» **AIM OF THE EXERCISE**
Please return the lines of the listing below without any change, starting with the line that contains "This screenshot has height=1020, width=1920." and going on through the line that contains "center [92, 25].", with both of those lines included.

(Word and element locating listing)
————————

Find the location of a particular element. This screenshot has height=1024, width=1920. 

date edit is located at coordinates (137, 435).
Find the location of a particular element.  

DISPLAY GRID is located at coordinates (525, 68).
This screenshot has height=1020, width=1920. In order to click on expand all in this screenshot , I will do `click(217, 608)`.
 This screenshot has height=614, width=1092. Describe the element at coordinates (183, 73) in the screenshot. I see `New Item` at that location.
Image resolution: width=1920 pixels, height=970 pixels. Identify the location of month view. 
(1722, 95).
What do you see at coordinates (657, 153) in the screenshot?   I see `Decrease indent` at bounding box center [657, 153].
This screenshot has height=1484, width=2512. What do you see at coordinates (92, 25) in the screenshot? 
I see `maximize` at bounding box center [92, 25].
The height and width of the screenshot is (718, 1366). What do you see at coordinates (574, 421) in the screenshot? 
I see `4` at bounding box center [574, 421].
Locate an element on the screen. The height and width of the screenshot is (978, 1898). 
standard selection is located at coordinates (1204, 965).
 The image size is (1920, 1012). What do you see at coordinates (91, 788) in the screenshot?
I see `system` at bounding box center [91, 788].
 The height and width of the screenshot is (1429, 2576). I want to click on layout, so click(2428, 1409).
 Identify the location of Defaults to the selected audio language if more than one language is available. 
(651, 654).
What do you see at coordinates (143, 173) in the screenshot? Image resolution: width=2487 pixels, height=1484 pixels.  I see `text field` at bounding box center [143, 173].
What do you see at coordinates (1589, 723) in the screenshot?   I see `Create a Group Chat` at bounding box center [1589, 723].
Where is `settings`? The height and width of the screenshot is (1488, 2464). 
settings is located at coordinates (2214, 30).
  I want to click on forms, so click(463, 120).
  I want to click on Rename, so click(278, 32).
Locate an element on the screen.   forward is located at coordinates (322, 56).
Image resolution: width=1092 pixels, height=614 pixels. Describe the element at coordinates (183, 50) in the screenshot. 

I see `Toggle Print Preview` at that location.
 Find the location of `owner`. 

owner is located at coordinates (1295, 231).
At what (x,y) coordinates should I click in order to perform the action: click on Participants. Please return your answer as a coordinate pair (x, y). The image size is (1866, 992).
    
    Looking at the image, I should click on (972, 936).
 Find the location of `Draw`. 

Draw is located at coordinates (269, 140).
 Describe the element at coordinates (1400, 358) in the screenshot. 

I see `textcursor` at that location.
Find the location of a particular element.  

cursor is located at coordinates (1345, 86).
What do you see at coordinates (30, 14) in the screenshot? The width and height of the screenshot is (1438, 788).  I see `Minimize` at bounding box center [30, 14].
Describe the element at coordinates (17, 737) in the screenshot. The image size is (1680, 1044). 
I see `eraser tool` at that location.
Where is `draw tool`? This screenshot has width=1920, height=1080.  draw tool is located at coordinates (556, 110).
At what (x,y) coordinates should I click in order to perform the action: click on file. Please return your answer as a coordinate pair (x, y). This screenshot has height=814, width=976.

————————

» **TASK ANSWER**
This screenshot has height=1020, width=1920. In order to click on expand all in this screenshot , I will do `click(217, 608)`.
 This screenshot has height=614, width=1092. Describe the element at coordinates (183, 73) in the screenshot. I see `New Item` at that location.
Image resolution: width=1920 pixels, height=970 pixels. Identify the location of month view. 
(1722, 95).
What do you see at coordinates (657, 153) in the screenshot?   I see `Decrease indent` at bounding box center [657, 153].
This screenshot has height=1484, width=2512. What do you see at coordinates (92, 25) in the screenshot? 
I see `maximize` at bounding box center [92, 25].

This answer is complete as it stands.